Daniel, my father, Charity, Baby James, Brent, Ryan, Zach, Slade, and even Talbot were gathered around, dishing up heaping portions from platters piled high with all varieties of breakfast foods that filled every square inch of the table.

“She’s up!” Dad said when he saw me in the entryway.

The crowd at the table cheered.

“Come eat.” Dad waved me into the room.

Both Daniel and Talbot stood when I entered, but it was Daniel who rushed over and threw his arms around my shoulders. He pecked a kiss on my cheek. “How are you feeling? You passed out at the hospital.”

“Tired but starving.” My stomach hadn’t stopped growling since I’d laid eyes on all that food.

“Sit. Eat.” Daniel indicated the empty seat between his spot and Charity. I watched as my sister passed a pitcher of orange juice to tattoo-covered Slade. Little Baby James squealed with delight as he pelted Talbot in the face with a handful of scrambled eggs. Talbot laughed, swatting egg off his baseball cap.

I pinched my arm. Hard. Isn’t that what you’re supposed to do if you think you’re dreaming? My two worlds—the Urbat, and my human family—had finally collided. But instead of the resulting explosion I had expected if that were ever to happen, they were breaking bread together? “What on earth is going on?”

From behind me came the last voice I had expected to hear. “Breakfast for dinner.”
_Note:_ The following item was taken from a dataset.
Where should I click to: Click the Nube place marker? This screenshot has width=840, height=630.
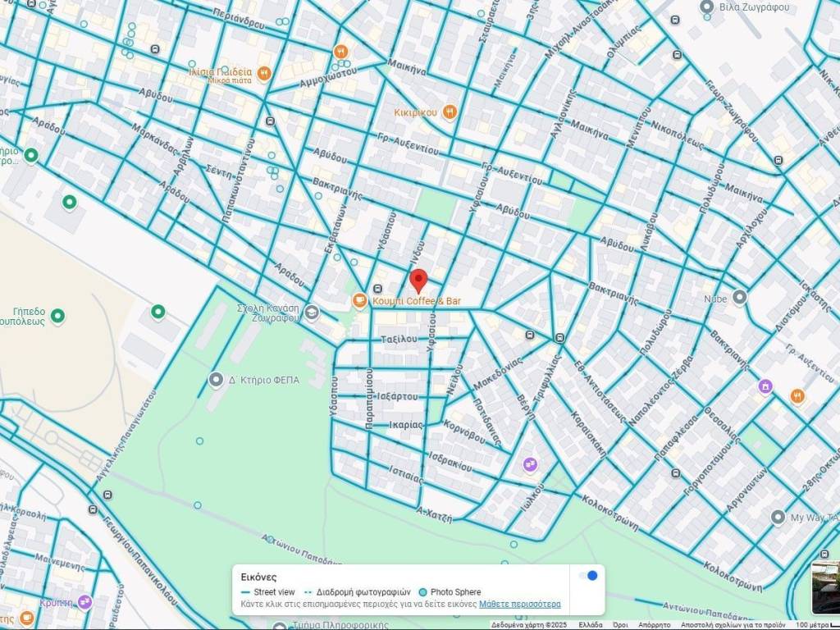739,298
I whirled around to find my mother standing there, holding a tray of steaming French toast. My mouth popped open. How was she here?
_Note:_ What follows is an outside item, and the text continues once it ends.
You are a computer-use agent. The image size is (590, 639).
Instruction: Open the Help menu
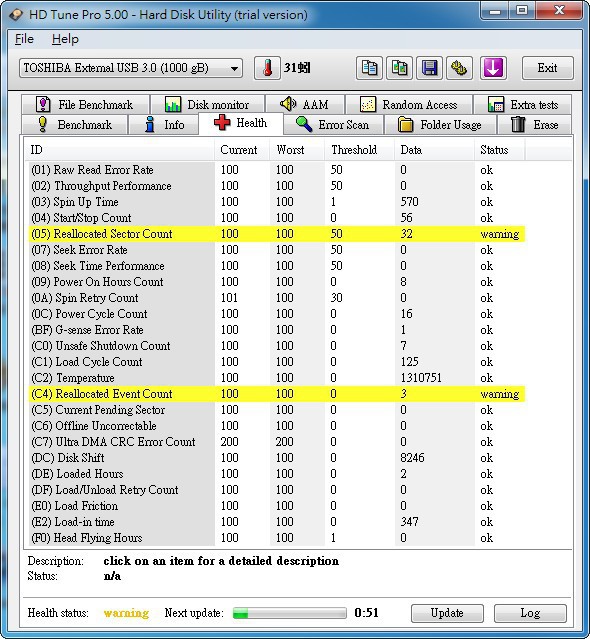(65, 39)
“Your favorite,” she said. “I was hoping the smell would rouse you.” I noticed now that her fingers were still quite thin, but other than that, she looked so different from the vacant shell I’d seen when I’d visited her on Monday.

“Mom? But … but…” Fleeting memories trickled into my brain. Daniel and me standing over my mother as she lay in her hospital bed in the psych ward. The feeling of power rushing through my hands. Then I recalled passing out with fatigue onto the hard linoleum floor. “How long have I been asleep?”

“About ten hours,” Daniel said. “I’ve never seen anyone so drained. I don’t think you’re supposed heal two people in one day like that. So don’t go getting ideas that you can go around healing whole wards of people at the hospital at once.”

My cheeks flushed with heat. I had been thinking something like that.

“How are you so okay?” I asked Daniel. He’d been part of both healing sessions, too.

“I slept for a good four hours myself once we got back here. But Grace, you should realize that most of the power came from you. I was just helping. You’re the one who healed your parents.”

“We hear you’re quite the little miracle worker,” Talbot said, his mouth full of egg.

I turned back to my mom and threw my arms around her neck, almost sending the tray of French toast flying. I kissed her cheek.

“I heard what you said,” she whispered into my ear. “When you came to see me a few days ago. You said you needed a mother. That you all did. I know I can’t try to be perfect anymore, but I’m trying my best to be what you need.” I noticed now that even though her hair was washed and cleaned, it hung straight and unstyled around her shoulders, and she wore wrinkled slacks and a blouse under Dad’s kiss the cook apron. Several slices of the French toast on the tray were browner than my mother would have usually deemed “acceptable” in the past, and that made my heart feel lighter.

She wasn’t perfect, but she was Mom.

“Now go eat,” Mom said, shooing us to our seats with an awesomely motherly tone. “Build up your strength.”

“So where’s Aunt Carol?” I asked as I headed for my seat. I realized I’d been gone all day and all night without calling her. I was expecting to get quite the earful about it.

“She left already,” Dad said. “Carol was a little … overwhelmed by our return. Miracles are harder for some people to process.”

“I wouldn’t be surprised if she started claiming you faked the accident just to get a couple days off,” Mom said. I’d never heard her talk so jovially about her sister.

“That’ll go over well with Grandma.” I sat at the table, and the others passed platter after platter of food in my direction. I shoveled chocolate-chip pancakes, eggs, bacon, and slice after slice of French toast into my mouth—filling up the empty pit that had been in my stomach for days.

In fact, the only one—at a table populated with almost all teenage boys—who ate more than me was Slade; he inhaled his food with the fervor of a death-row inmate granted his last supper.

Charity giggled next to me, and I was afraid it was directed at my lack of eating manners, but then I realized she’d locked eyes with Ryan, who sat directly across from her. A wide, goofy grin spread across his face. I picked up a banana-nut muffin and chucked it at him. It bounced off his forehead and landed in an almost-empty plate of bacon. But it had been just the trick to wipe that puppy-dog look off his face. He blinked at me.

“Don’t. Even. Think. About. It.” I picked up a second muffin and held it like a baseball about to be thrown.

“I wasn’t … I mean, I was … But, um … your sister is cute …,” Ryan sputtered, and wiped at the little particles of muffin that clung to his forehead like a bull’s-eye.